#### Task item
Copy the records that follow exactly as written, but not their pictures.

Stored records:
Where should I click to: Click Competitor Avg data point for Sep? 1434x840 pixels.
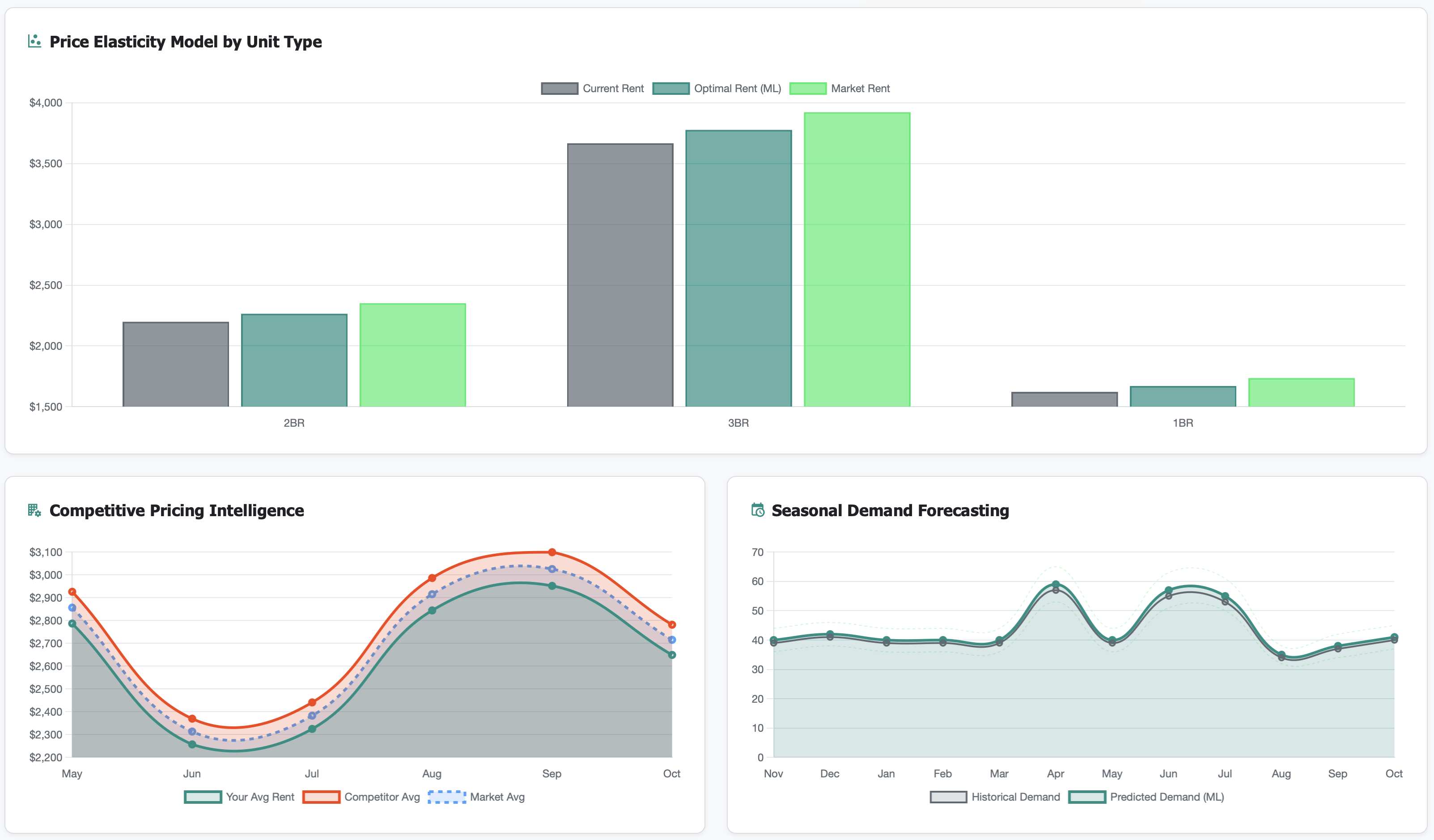[552, 552]
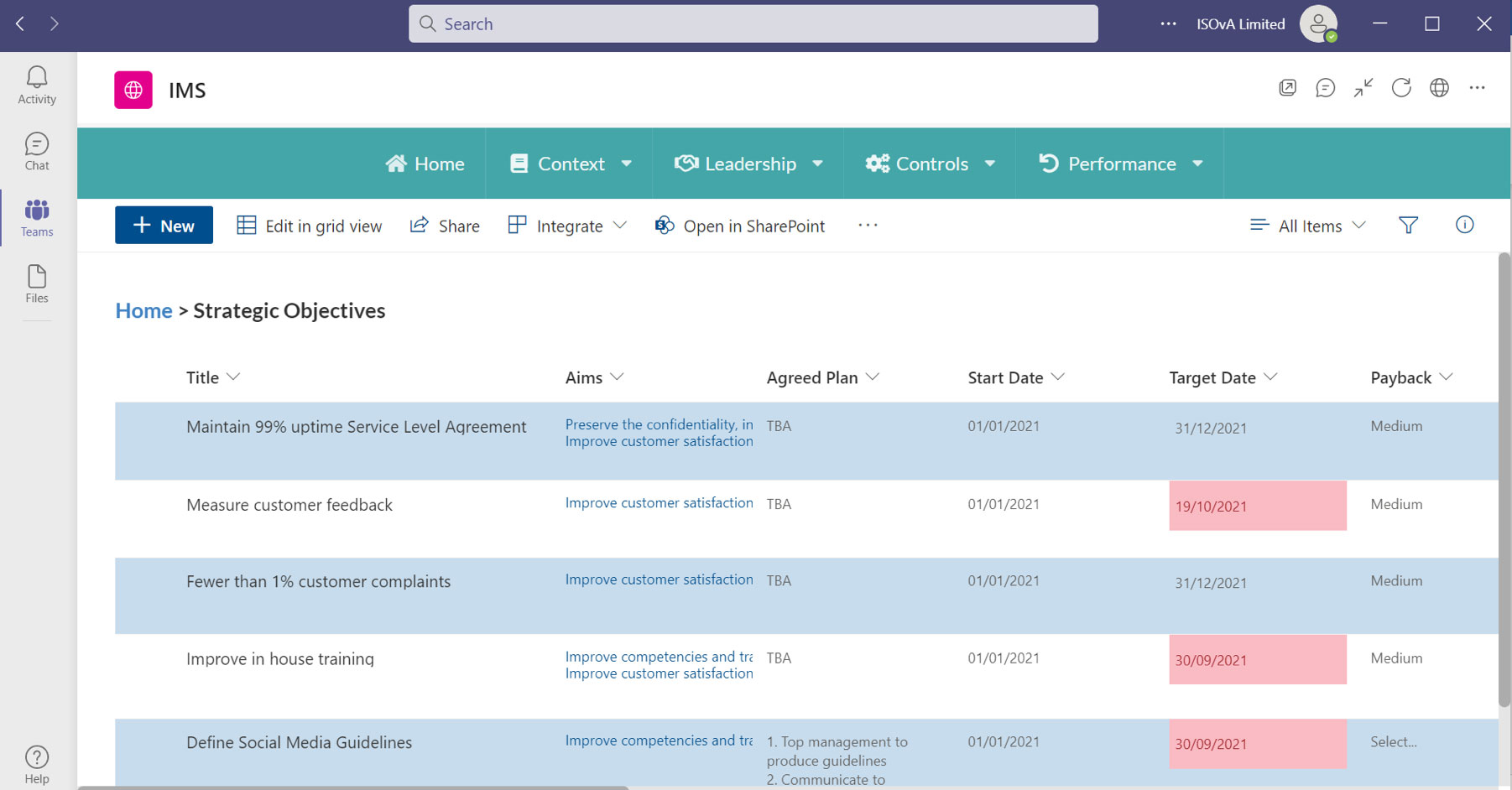
Task: Select the Activity icon in the sidebar
Action: [x=36, y=84]
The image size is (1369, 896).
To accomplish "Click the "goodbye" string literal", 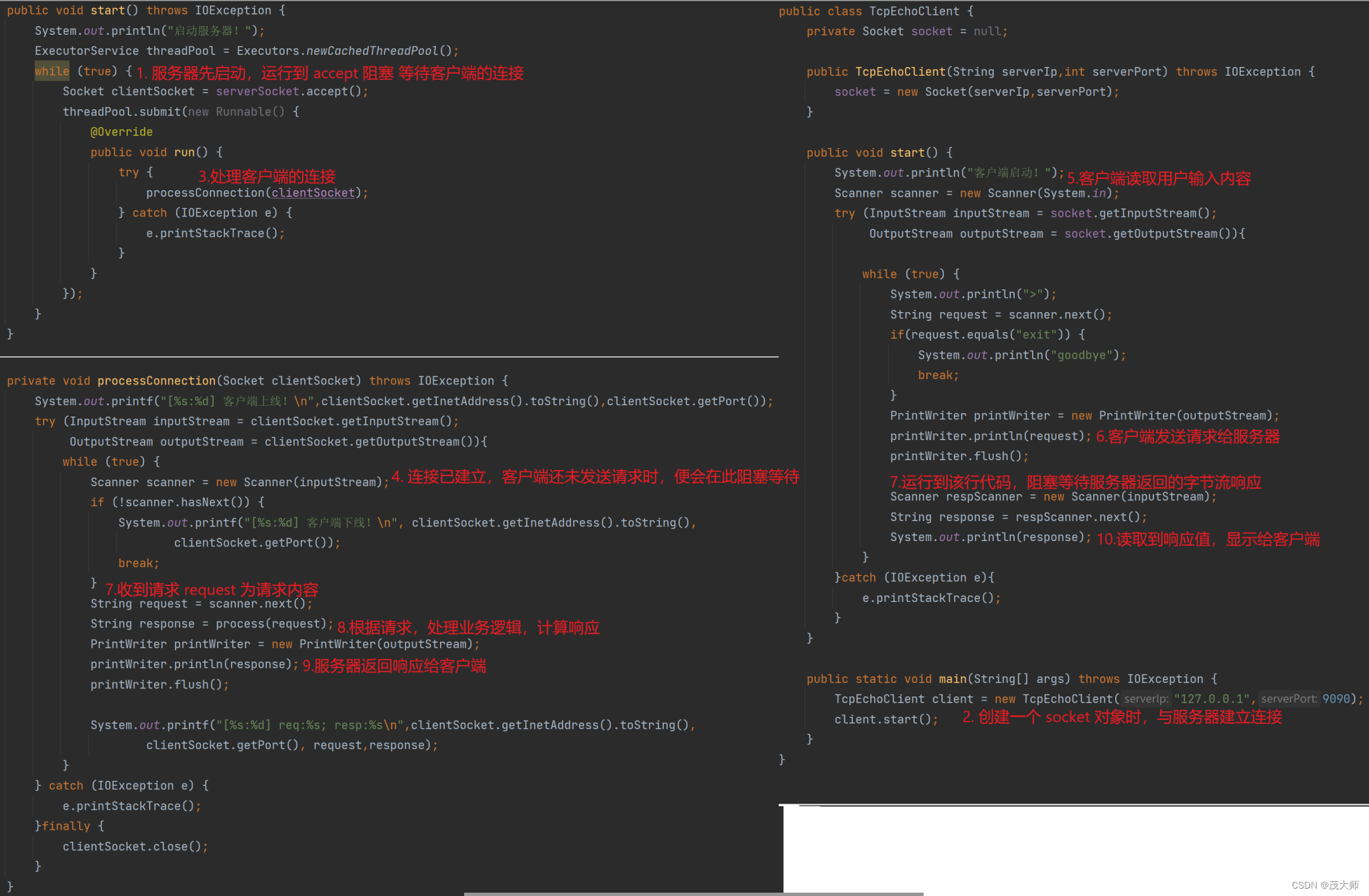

#### Solution to the exercise
Where should I click to: Click Competitor Avg data point for Sep? 1434x840 pixels.
[552, 552]
Task: Select the Activity icon in the sidebar
Action: [x=36, y=84]
The image size is (1369, 896).
To accomplish "Click the "goodbye" string literal", 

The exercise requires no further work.